But there’s a reason why—despite our own ambivalence and their strangeness—the muckrakers are considered foundational figures in American journalism. In my book on the financial crisis and the financial press, called The Watchdog That Didn’t Bark, I’m going to argue the muckrakers—at least in their earlier, purer incarnation around McClure’s, bestowed on us great gifts—qualities that still guide, and I have to say, challenge us, today. These are the values we have to hold onto and insist up on in the current debate. It’s the circus tent—in Roy Peter Clark’s wonderful phrase—we have to hold up in the windstorm.

The first is what I call a certain journalistic purity. They had clean hands. The muckrakers literally stumbled upon their subject—institutionalized corruption-while searching for great stories. It was not, as some would believe, the other way around.

Most muckrakers’ early careers were not political. Many weren’t even journalistic.

McClure’s first job was at a bicycling magazine, The Wheelman. He left to form a literary syndicate, signing up magazine editors and assembling a stable of writers to write fiction and poems for them.
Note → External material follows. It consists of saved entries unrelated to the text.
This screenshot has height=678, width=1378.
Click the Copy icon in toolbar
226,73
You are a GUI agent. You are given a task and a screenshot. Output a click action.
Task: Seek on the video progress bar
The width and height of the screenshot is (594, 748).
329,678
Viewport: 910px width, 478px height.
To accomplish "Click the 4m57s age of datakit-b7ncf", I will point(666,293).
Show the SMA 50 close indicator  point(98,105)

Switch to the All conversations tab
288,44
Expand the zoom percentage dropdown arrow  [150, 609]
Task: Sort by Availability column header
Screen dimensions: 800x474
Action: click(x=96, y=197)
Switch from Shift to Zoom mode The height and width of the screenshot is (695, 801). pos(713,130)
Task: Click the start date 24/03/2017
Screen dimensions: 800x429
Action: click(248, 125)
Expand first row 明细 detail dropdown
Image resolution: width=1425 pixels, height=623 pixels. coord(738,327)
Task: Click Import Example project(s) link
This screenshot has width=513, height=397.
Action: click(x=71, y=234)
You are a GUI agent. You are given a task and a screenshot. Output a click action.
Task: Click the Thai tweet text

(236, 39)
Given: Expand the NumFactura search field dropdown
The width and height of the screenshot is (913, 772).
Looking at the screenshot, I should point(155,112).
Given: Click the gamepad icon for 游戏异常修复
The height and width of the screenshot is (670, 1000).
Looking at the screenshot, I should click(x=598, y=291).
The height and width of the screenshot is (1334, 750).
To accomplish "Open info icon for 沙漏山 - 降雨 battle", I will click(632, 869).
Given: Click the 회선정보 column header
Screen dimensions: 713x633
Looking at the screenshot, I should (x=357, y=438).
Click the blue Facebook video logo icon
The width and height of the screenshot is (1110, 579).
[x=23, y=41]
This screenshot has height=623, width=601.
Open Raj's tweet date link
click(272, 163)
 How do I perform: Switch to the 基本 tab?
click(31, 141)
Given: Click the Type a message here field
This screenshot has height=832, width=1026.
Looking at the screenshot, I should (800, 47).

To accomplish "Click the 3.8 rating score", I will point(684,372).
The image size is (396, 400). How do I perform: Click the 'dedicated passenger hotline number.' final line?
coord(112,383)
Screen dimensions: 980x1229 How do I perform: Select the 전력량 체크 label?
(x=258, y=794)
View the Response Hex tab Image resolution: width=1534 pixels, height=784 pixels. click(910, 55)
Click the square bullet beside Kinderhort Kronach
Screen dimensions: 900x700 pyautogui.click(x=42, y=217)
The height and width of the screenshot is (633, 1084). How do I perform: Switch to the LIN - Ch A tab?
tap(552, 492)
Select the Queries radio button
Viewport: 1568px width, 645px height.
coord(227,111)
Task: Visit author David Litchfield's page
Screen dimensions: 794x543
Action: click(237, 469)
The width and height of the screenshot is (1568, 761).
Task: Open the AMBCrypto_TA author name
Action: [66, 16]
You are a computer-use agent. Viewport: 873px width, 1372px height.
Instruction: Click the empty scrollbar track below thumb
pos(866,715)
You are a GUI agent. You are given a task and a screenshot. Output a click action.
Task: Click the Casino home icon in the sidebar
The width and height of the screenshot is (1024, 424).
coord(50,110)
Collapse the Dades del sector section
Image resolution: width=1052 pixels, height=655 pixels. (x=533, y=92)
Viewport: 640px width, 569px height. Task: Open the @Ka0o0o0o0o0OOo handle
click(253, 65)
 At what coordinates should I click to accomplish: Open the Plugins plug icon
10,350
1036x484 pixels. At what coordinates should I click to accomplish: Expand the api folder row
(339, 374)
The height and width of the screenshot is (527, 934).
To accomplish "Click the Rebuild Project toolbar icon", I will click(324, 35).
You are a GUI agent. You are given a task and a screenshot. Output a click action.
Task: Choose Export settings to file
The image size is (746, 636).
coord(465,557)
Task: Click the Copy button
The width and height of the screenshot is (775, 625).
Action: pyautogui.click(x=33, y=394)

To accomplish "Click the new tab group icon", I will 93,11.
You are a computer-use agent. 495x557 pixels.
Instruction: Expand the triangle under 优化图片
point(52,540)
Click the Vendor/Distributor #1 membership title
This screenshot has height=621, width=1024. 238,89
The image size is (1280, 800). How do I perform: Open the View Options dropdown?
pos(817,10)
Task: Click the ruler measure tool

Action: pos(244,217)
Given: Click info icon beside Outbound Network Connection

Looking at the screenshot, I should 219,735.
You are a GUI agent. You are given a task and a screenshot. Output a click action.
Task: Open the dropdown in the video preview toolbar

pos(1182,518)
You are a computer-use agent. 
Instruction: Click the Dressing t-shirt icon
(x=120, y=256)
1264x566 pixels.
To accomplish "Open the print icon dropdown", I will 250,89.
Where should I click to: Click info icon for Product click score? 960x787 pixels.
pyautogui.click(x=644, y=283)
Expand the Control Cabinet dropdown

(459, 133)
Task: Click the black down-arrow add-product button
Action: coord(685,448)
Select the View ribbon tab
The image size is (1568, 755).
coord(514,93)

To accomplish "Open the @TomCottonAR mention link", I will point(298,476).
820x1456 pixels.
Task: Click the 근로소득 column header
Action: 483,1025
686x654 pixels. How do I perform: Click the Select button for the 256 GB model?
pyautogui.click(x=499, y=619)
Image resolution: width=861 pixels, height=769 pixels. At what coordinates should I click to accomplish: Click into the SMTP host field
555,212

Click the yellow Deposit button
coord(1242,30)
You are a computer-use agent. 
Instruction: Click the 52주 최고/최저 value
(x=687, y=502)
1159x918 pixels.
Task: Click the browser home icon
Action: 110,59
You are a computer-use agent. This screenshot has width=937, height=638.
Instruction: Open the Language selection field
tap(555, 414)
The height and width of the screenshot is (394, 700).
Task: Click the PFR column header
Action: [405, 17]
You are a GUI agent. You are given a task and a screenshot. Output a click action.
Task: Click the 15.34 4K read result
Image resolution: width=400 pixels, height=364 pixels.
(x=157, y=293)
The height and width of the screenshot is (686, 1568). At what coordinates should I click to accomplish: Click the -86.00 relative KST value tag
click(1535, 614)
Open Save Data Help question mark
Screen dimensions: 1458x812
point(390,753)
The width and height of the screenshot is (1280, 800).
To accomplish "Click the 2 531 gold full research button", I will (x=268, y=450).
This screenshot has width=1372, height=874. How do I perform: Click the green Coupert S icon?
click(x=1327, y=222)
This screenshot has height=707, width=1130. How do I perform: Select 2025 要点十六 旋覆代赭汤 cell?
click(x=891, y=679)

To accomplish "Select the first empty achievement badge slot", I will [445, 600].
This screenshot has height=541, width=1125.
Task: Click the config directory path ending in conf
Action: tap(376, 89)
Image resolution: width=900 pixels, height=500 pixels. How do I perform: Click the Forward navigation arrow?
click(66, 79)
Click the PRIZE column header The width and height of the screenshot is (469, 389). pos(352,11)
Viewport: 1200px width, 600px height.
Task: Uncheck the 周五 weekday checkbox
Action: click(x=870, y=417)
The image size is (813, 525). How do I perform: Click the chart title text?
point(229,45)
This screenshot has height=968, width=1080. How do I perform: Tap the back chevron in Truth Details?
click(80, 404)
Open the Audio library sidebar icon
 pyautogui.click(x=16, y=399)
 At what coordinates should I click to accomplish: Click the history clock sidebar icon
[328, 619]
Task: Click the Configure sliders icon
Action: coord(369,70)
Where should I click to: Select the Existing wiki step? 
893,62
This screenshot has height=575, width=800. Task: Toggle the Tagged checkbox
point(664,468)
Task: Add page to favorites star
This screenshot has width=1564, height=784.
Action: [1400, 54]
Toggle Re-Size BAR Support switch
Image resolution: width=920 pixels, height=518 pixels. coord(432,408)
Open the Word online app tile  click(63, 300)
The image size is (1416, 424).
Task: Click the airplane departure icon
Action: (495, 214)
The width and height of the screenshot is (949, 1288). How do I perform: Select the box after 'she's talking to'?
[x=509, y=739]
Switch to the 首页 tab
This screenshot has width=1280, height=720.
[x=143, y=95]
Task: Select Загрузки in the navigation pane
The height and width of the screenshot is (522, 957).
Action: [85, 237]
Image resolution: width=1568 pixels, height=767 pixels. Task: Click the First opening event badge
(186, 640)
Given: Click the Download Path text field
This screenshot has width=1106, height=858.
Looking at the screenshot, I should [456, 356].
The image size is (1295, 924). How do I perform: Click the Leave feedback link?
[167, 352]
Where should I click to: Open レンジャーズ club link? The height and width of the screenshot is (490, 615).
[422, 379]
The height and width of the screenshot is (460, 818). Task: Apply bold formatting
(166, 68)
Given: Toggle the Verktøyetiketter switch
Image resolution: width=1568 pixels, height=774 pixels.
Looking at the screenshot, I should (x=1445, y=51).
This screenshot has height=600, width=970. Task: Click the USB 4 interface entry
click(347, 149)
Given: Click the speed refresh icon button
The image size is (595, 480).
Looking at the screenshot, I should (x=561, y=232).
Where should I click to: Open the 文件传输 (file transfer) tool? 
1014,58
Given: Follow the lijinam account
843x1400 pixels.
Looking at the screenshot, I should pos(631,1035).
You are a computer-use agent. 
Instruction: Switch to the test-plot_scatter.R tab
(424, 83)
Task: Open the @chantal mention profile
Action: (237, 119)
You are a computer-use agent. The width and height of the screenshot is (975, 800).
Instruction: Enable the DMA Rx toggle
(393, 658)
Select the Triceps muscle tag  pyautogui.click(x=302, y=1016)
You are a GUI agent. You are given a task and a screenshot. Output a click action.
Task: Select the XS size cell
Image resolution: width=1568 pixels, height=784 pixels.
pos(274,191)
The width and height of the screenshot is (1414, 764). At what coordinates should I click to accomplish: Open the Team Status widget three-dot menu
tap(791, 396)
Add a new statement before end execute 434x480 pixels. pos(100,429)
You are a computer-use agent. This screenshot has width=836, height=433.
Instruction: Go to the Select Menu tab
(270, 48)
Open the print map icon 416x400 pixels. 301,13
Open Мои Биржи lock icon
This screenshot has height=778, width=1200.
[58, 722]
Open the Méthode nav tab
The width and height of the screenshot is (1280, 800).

When he started McClure’s, in 1893, it was because he collected 2,000 unpublished manuscripts, mostly fiction, and figured he could sell the public on a new literary style, realism, while undercutting the likes of Harper’s and the Atlantic on price.

At its start, McClure’s would be filled with fiction writers. An early contributor (and investor) was Arthur Conan Doyle. Later, the magazine would attract Stephen Crane, Emile Zola, Rudyard Kipling, Mark Twain, Jack London, O. Henry, many of whom McClure knew personally. Willa Cather was a contributor and would help write McClure’s autobiography.

McClure described his plans for the magazine this way in a letter to a friend: “I will have History, Politics, Finance, Invention, Education, … Health, Science, etc., etc., treated say one topic a month by great thinkers.” Its editorial direction was, as historian Harold S. Wilson puts it, “confused.”

As I noted, McClure considered himself a storyteller first. “The story is the thing,” he often repeated, almost as a mantra. As he wrote in 1906, after McClure’s had become a national sensation, “When Mr. Steffens, Mr. Baker, Miss Tarbell write, they must never be conscious of anything else while writing other than telling an absorbing story: the story is the thing.” Phillips, told Baker: “I take it you will make your articles compact with incident and fact. Your strong point is in making things alive, human, with stories of individuals.” McClure’s articles were closely edited and read as many as thirty times, sometimes by everyone on the staff.

Harold Wilson said: “The McClure articles imitated the short story with quickly initiated action and a climax. But the most weighty criterion with McClure was that the story be readable, that it be as interesting and exciting on its second or third reading as on the first. But more, like all great Victorian literature, the article needed a moral, but the ‘ethical element’ was present ‘unconsciously.’ ”

What these writers understood quite consciously was that the story was an effective—perhaps the most effective—way to explain complex problems to a mass audience. Rather than being top-down communication, it was a means of democratizing information, a tool of empowerment.

Perhaps many in this room would disagree with me, but the fact that they had no political ax to grind—that they saw themselves as journalists, not activists—not only gave them credibility but allowed them to speak not in the name of a partisan interest but the public interest.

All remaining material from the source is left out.